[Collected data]
---+---
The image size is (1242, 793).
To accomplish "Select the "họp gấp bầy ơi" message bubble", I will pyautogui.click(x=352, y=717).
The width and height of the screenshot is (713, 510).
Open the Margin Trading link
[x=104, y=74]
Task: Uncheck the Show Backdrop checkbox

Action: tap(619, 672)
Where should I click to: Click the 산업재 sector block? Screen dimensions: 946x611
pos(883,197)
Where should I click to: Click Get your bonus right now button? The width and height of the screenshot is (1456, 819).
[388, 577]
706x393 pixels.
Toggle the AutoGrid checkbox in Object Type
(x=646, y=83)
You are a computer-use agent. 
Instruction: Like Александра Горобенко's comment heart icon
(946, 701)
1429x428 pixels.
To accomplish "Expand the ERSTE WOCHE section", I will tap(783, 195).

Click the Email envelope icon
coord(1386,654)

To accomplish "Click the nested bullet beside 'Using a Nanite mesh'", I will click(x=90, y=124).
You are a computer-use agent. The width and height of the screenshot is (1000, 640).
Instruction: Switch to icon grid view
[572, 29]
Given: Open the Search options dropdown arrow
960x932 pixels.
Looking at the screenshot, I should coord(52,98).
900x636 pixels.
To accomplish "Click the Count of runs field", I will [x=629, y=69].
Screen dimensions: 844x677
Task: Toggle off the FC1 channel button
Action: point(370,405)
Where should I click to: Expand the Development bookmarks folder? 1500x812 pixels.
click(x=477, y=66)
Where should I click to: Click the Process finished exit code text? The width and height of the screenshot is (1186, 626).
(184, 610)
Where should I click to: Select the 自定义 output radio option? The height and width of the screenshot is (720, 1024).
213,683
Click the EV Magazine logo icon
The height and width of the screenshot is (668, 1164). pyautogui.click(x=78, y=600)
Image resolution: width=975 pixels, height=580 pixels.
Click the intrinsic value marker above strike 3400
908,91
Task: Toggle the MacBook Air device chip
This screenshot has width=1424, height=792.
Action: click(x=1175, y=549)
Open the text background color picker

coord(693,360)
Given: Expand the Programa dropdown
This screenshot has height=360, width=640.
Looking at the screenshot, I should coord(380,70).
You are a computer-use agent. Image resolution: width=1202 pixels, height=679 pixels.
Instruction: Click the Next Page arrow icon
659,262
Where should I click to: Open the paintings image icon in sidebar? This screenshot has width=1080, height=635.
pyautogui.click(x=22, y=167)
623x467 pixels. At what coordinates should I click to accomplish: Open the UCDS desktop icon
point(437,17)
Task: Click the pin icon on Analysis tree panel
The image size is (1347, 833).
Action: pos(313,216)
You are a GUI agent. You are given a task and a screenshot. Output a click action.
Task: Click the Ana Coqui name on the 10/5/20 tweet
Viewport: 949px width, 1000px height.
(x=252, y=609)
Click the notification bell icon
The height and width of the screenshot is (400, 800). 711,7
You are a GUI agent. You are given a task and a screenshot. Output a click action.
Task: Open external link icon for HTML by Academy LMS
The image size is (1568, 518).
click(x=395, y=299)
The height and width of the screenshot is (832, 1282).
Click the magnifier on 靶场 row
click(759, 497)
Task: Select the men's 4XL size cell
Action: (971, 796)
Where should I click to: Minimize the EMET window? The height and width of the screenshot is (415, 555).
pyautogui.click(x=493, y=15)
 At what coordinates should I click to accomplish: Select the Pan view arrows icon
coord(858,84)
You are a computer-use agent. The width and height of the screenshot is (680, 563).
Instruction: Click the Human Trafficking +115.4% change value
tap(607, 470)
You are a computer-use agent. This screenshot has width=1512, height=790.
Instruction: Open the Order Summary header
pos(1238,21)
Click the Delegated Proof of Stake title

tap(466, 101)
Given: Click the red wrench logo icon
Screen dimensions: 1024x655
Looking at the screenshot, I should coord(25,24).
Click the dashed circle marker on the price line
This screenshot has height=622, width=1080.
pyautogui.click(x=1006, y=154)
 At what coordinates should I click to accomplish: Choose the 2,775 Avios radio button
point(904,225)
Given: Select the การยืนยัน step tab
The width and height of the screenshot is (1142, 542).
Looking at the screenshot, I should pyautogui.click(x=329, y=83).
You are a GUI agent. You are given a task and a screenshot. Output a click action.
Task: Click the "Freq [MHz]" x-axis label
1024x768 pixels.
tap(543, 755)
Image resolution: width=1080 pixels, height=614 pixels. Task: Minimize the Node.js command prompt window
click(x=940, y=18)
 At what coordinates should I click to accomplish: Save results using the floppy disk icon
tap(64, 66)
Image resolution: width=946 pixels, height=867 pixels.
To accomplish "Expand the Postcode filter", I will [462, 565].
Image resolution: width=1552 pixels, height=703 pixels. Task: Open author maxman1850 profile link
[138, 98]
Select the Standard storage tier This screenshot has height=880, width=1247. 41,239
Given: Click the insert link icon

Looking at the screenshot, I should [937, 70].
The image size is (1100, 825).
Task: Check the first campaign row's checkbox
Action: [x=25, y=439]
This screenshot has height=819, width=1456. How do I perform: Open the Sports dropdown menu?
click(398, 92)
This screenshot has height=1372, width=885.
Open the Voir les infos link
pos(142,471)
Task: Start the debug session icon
---+---
- _Brief_
Lines that include the word "agent" are to be extracted from the data above.

- _Solution to this task_
You are a computer-use agent. 
You are a computer-use agent. The width and height of the screenshot is (1000, 640).
You are a computer-use agent. Image resolution: width=1202 pixels, height=679 pixels.
You are a GUI agent. You are given a task and a screenshot. Output a click action.
You are a GUI agent. You are given a task and a screenshot. Output a click action.
You are a computer-use agent. The width and height of the screenshot is (680, 563).
You are a computer-use agent. This screenshot has width=1512, height=790.
You are a GUI agent. You are given a task and a screenshot. Output a click action.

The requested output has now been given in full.